*BRANO DA LEGGERE*:
________________
La Cava, scopritore nel 1923 del volto di Michelangelo nel Giudizio Universale della Cappella Sistina (tra le pieghe della pelle di San Bartolomeo), ricava dal Vangelo i dati clinici che gli permettono di esaminare il caso; precisamente dalle parole di Giovanni, testimone oculare della morte del Maestro. E le usa – lui, uomo di fede – come reperto necroscopico. E sono quelle relative al colpo di lancia di Longino sul fianco destro di Gesù già morto. Colpo che provoca la fuoriuscita di sangue e di acqua, nettamente; prima sangue e poi acqua. Giovanni mantiene la sua consueta chiarezza: «continuo exivit sanguis et aqua» (Gv 19, 34), «subito ne uscì sangue e acqua».

Lo studio di La Cava è la dimostrazione scientifica della esattezza delle parole di Giovanni.
________________
*MATERIALE FORNITO*:
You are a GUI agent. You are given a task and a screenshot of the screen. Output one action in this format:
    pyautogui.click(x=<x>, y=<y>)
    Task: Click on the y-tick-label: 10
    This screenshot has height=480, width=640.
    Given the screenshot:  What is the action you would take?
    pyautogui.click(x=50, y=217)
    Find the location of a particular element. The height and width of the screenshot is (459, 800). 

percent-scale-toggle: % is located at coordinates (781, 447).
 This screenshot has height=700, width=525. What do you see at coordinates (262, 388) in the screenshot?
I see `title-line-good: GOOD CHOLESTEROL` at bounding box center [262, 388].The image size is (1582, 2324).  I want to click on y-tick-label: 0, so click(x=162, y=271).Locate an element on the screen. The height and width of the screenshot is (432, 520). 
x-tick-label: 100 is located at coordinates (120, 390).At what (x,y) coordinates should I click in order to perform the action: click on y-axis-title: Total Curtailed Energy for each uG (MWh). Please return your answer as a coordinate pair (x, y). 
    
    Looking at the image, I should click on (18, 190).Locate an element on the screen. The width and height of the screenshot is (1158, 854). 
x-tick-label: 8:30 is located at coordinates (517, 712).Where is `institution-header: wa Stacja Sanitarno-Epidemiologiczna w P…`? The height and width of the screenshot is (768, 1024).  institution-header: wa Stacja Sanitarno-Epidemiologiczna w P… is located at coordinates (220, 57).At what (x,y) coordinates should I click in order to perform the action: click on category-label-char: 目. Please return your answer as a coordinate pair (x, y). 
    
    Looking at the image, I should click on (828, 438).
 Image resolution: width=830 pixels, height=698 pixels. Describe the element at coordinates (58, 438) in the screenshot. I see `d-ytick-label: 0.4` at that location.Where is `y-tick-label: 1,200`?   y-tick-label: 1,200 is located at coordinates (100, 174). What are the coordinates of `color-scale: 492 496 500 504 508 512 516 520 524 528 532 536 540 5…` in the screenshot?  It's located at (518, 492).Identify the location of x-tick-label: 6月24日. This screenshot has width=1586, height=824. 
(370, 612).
________________
*COMPITI DA SVOLGERE*:
1/ Riporta il brano su La Cava da "La Cava, scopritore" a "parole di Giovanni.".
2/ Per ciascuna affermazione indica se concorda con il brano su La Cava, rispondendo sì o no e citando le parole del brano che lo stabiliscono.
(a) La Cava scoprì nel 1923 il volto di Michelangelo nel Giudizio Universale.
(b) Il colpo di lancia raggiunse il fianco sinistro di Gesù.
(c) Dal colpo uscì prima acqua e poi sangue.
3/ Rispondi in breve a queste domande sul brano su La Cava.
(a) Chi vibrò il colpo di lancia?
(b) Quale passo del Vangelo viene citato?
(c) Tra le pieghe della pelle di quale santo si trova il volto di Michelangelo?

*ELENCO DELLE RISPOSTE*:
1/
La Cava, scopritore nel 1923 del volto di Michelangelo nel Giudizio Universale della Cappella Sistina (tra le pieghe della pelle di San Bartolomeo), ricava dal Vangelo i dati clinici che gli permettono di esaminare il caso; precisamente dalle parole di Giovanni, testimone oculare della morte del Maestro. E le usa – lui, uomo di fede – come reperto necroscopico. E sono quelle relative al colpo di lancia di Longino sul fianco destro di Gesù già morto. Colpo che provoca la fuoriuscita di sangue e di acqua, nettamente; prima sangue e poi acqua. Giovanni mantiene la sua consueta chiarezza: «continuo exivit sanguis et aqua» (Gv 19, 34), «subito ne uscì sangue e acqua».

Lo studio di La Cava è la dimostrazione scientifica della esattezza delle parole di Giovanni.

2/
(a) Sì: "scopritore nel 1923 del volto di Michelangelo nel Giudizio Universale della Cappella Sistina"
(b) No: "sul fianco destro di Gesù già morto"
(c) No: "prima sangue e poi acqua"

3/
(a) Longino
(b) Gv 19, 34
(c) San Bartolomeo